**Goal of the exercise:** How many lines in the material contain the string "computer"? Only the number is wanted.

**The records:**
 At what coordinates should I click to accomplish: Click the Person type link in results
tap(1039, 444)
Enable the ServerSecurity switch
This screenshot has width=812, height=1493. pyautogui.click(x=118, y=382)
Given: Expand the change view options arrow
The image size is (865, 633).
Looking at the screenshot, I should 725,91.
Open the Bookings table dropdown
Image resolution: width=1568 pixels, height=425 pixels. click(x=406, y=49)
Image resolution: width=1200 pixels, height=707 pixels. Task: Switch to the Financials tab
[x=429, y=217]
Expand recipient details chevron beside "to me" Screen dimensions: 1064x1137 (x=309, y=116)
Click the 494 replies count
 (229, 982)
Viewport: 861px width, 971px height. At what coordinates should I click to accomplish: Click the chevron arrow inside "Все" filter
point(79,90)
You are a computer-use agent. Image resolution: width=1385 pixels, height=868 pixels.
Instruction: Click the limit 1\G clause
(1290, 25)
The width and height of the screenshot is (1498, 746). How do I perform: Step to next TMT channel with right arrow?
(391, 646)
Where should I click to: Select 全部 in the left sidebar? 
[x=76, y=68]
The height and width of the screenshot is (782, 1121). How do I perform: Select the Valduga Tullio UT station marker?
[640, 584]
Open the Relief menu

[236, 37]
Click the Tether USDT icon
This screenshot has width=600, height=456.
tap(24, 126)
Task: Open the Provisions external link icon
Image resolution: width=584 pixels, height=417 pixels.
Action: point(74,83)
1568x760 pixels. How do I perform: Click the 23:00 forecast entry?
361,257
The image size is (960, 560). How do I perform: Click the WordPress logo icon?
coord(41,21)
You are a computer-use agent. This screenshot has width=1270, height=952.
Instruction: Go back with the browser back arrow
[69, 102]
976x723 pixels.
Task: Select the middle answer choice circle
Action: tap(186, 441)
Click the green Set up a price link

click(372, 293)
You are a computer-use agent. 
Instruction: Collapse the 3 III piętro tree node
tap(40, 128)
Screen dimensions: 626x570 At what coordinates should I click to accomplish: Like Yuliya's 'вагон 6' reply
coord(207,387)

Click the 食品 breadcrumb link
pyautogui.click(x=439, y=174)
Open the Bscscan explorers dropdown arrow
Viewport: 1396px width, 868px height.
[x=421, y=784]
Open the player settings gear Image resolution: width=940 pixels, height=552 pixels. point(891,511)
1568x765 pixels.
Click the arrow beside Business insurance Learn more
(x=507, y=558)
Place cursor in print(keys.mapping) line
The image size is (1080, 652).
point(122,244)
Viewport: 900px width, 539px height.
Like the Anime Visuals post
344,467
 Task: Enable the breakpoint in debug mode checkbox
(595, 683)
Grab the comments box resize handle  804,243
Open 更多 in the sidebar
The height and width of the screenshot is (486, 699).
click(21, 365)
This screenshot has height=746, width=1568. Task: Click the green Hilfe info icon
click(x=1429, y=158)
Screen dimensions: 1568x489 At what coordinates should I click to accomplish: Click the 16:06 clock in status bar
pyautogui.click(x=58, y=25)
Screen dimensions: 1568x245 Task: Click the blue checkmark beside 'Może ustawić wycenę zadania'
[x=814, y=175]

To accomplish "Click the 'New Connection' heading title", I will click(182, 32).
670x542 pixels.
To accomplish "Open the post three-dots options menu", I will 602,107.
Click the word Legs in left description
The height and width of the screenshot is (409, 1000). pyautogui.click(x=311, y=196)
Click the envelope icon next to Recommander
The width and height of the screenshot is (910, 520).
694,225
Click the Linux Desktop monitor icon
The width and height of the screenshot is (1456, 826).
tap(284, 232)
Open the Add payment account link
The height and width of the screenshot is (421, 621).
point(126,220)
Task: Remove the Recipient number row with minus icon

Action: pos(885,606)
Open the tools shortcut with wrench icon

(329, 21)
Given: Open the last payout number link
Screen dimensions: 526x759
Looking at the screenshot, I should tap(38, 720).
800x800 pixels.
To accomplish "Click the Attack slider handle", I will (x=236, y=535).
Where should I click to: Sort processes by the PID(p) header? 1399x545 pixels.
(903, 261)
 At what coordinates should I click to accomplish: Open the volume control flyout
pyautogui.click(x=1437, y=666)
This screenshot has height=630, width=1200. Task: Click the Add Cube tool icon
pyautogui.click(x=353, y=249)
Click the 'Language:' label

**Exercise result:** 3